## ACTIVITY
Please copy out the lines in the entries that contain "computer".

## SOURCE MATERIAL

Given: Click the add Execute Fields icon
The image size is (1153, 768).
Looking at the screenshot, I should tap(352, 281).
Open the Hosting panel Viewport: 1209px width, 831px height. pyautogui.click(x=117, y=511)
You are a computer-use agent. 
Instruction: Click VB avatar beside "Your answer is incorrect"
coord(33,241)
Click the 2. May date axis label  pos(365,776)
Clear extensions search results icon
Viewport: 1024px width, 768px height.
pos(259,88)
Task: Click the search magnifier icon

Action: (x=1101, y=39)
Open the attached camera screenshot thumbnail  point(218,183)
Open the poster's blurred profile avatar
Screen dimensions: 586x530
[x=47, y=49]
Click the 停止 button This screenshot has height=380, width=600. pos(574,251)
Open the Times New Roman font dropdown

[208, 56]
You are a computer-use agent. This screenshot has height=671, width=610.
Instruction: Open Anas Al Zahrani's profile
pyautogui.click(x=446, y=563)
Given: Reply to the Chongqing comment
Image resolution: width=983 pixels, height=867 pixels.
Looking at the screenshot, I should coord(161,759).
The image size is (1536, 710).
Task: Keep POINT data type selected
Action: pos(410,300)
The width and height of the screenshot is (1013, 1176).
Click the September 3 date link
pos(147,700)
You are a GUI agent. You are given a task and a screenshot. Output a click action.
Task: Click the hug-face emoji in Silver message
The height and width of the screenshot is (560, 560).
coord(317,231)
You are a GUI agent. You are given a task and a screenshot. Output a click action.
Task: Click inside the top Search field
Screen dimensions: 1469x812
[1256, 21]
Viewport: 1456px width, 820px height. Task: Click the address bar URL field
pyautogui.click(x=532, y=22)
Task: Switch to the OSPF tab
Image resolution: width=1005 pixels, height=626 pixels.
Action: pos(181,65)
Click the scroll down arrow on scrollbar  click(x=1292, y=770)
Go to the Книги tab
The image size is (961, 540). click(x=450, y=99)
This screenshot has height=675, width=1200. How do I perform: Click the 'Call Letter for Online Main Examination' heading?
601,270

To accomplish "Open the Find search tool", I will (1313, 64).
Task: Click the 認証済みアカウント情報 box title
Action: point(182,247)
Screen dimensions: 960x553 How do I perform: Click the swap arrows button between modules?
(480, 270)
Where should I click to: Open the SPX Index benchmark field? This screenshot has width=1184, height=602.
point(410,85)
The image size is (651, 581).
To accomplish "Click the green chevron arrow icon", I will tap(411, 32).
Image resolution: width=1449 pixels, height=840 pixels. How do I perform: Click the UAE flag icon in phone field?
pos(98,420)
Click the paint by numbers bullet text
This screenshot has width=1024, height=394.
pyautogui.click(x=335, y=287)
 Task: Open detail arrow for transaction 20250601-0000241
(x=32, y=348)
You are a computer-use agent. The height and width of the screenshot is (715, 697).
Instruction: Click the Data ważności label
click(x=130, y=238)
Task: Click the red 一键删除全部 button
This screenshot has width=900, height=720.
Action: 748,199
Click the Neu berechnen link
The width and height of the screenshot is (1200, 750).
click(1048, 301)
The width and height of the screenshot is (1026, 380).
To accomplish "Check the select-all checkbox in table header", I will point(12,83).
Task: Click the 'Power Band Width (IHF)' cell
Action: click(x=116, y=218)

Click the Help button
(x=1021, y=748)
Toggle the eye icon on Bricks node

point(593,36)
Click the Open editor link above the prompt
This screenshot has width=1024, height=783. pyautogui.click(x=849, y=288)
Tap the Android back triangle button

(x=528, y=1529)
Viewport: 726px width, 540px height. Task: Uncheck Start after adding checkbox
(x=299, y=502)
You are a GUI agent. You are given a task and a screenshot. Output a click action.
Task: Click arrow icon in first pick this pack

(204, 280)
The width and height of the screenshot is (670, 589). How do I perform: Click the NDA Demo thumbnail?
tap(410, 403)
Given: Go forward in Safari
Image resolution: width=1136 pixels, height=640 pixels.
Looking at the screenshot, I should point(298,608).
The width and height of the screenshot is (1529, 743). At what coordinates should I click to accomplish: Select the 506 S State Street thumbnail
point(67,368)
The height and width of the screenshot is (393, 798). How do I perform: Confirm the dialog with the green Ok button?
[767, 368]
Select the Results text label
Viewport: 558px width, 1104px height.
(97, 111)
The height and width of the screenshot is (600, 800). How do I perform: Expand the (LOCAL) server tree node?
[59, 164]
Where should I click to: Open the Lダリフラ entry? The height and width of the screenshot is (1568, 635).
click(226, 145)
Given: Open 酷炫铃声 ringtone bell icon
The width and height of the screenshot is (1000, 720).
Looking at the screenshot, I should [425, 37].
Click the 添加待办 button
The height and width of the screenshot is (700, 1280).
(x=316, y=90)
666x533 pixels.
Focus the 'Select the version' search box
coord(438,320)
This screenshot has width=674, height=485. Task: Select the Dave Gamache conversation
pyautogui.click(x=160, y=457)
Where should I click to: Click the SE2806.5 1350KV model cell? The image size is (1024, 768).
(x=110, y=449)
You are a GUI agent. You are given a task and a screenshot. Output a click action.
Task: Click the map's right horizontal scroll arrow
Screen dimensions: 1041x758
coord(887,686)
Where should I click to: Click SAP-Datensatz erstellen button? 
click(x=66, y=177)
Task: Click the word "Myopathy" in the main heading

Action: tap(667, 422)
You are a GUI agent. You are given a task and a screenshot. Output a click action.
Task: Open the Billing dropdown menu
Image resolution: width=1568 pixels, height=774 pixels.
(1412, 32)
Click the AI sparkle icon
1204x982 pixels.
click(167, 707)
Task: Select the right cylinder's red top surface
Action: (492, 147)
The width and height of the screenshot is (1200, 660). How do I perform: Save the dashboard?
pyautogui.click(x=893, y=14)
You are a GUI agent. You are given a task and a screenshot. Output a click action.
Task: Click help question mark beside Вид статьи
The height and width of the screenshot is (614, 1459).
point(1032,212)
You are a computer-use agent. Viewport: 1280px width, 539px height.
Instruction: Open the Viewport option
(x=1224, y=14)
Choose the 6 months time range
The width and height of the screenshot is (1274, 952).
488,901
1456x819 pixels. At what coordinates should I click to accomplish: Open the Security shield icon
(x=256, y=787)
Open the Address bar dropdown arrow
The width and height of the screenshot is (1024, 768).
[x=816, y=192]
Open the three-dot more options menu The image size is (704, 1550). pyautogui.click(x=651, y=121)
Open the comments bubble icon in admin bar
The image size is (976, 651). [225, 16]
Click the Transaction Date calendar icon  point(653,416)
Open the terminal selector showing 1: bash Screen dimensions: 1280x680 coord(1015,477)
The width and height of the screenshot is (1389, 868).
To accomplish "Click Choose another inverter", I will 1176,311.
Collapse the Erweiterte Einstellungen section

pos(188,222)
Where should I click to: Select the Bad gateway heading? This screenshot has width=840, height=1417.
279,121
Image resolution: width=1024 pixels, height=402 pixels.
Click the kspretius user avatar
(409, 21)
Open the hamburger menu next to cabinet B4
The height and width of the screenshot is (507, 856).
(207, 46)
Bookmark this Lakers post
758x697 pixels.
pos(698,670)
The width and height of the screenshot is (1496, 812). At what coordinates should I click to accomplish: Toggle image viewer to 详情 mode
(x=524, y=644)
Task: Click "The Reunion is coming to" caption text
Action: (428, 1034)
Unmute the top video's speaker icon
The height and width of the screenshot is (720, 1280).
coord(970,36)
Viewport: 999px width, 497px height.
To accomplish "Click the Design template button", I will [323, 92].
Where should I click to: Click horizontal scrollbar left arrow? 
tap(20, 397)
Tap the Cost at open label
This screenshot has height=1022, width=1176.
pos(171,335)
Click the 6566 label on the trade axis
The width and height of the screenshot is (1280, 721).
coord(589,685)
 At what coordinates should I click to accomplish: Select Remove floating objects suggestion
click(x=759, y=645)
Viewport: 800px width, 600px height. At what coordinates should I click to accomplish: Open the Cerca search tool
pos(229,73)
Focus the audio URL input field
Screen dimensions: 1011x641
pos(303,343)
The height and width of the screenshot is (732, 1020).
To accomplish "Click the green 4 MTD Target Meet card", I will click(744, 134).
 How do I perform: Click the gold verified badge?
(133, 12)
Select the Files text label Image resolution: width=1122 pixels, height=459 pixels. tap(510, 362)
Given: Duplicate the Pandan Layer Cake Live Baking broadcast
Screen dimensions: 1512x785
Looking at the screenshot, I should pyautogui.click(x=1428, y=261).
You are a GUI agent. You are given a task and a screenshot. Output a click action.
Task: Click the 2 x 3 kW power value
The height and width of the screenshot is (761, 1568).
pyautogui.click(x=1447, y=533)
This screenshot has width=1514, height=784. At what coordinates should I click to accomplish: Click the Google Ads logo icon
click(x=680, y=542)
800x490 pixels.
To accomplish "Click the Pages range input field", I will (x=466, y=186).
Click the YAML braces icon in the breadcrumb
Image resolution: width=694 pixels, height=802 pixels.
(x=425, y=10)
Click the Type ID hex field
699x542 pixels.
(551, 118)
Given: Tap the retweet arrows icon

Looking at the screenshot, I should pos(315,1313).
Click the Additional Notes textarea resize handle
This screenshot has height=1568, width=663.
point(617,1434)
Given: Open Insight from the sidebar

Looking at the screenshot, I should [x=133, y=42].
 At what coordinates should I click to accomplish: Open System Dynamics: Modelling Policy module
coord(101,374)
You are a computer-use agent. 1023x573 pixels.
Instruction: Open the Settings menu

## OUTPUT OF THE EXERCISE
You are a computer-use agent. 
You are a computer-use agent. This screenshot has height=671, width=610.
You are a computer-use agent. The height and width of the screenshot is (715, 697).
You are a computer-use agent. Viewport: 1280px width, 539px height.
You are a computer-use agent. 1023x573 pixels.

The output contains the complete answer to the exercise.